[Aim of the task]
Look for the word "agent" in the data below, and copy every line that holds it.

-----

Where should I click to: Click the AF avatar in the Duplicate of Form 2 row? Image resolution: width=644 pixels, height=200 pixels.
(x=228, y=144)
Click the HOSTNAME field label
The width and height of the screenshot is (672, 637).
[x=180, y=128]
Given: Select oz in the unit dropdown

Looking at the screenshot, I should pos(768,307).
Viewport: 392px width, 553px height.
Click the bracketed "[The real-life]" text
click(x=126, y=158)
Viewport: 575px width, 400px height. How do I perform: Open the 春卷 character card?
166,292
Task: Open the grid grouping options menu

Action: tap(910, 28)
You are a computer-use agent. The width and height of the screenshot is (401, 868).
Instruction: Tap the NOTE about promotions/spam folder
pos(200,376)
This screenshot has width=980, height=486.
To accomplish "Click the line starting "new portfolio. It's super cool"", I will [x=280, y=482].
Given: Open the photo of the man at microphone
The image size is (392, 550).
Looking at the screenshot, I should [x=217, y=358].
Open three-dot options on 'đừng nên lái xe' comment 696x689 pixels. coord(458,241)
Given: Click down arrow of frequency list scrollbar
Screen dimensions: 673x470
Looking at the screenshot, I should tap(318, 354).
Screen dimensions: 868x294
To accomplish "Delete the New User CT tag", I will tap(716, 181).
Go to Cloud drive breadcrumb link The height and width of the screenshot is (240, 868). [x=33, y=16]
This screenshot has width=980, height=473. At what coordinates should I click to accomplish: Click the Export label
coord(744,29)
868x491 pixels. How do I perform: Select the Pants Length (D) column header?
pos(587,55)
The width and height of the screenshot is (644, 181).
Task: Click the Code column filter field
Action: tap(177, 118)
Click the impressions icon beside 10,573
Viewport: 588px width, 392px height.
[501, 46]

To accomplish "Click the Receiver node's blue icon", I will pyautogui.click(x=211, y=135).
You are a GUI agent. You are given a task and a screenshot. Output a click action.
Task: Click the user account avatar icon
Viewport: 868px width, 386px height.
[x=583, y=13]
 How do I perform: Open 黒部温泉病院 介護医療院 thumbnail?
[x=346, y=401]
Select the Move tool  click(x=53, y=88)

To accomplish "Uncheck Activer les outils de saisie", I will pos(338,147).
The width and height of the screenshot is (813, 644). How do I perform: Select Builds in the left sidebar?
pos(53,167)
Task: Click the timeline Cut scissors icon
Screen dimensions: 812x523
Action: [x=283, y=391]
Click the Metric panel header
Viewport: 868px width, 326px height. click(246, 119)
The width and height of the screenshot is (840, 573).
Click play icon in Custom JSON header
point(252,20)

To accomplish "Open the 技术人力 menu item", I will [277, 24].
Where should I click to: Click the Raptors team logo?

-----

[Result for this exercise]
You are a computer-use agent. The width and height of the screenshot is (401, 868).
You are a GUI agent. You are given a task and a screenshot. Output a click action.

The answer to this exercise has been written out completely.